Improving comparative analyses of Hi-C data via contrastive self-supervised learning

• Published in: Briefings in bioinformatics Vol. 24; no. 4
• Main Authors: Li, Han, He, Xuan, Kurowski, Lawrence, Zhang, Ruotian, Zhao, Dan, Zeng, Jianyang
• Format: Journal Article
• Language: English
• Published: England Oxford University Press 20.07.2023; Oxford Publishing Limited (England)

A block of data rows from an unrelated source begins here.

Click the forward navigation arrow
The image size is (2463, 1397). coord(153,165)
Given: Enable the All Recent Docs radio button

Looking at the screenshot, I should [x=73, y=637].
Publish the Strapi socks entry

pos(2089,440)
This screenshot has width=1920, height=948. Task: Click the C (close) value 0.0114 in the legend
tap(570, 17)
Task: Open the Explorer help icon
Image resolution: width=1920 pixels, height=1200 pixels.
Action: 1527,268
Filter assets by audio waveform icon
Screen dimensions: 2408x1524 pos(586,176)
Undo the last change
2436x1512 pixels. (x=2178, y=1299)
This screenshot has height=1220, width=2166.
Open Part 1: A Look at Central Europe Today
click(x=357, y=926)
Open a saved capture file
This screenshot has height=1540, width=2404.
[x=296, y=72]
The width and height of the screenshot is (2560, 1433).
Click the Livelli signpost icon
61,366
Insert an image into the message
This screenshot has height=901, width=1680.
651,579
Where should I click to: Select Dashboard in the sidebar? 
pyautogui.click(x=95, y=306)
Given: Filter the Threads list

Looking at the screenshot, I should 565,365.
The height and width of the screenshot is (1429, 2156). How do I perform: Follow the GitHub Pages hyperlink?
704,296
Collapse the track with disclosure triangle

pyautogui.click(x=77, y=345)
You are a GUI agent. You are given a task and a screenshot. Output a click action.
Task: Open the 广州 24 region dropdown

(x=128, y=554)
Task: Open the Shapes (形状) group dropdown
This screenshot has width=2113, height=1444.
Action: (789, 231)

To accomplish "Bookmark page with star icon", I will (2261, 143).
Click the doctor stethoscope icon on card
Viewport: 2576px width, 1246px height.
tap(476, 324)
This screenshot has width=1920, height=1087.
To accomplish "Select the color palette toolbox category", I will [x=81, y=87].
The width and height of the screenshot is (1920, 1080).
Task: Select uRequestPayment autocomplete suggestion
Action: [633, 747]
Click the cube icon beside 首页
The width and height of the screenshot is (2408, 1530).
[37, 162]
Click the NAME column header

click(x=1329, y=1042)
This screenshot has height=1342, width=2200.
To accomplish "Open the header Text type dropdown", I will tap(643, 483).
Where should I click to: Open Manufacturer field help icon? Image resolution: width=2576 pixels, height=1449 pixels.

• Subjects: Chromatin; Chromosomes; Comparative analysis; Conformation; Data analysis; Gene expression; Gene mapping; Gene regulation; Genomes; Genomics; Reproducibility; Self-supervised learning; Sequences; Three dimensional analysis; contrastive learning; differential chromatin interaction; graph neural network; reproducibility measurement; Hi-C; chromosome conformation
• ISSN: 1467-5463; 1477-4054
• DOI: 10.1093/bib/bbad193

Abstract Hi-C is a widely applied chromosome conformation capture (3C)-based technique, which has produced a large number of genomic contact maps with high sequencing depths for a wide range of cell types, enabling comprehensive analyses of the relationships between biological functionalities (e.g. gene regulation and expression) and the three-dimensional genome structure. Comparative analyses play significant roles in Hi-C data studies, which are designed to make comparisons between Hi-C contact maps, thus evaluating the consistency of replicate Hi-C experiments (i.e. reproducibility measurement) and detecting statistically differential interacting regions with biological significance (i.e. differential chromatin interaction detection). However, due to the complex and hierarchical nature of Hi-C contact maps, it remains challenging to conduct systematic and reliable comparative analyses of Hi-C data. Here, we proposed sslHiC, a contrastive self-supervised representation learning framework, for precisely modeling the multi-level features of chromosome conformation and automatically producing informative feature embeddings for genomic loci and their interactions to facilitate comparative analyses of Hi-C contact maps. Comprehensive computational experiments on both simulated and real datasets demonstrated that our method consistently outperformed the state-of-the-art baseline methods in providing reliable measurements of reproducibility and detecting differential interactions with biological meanings.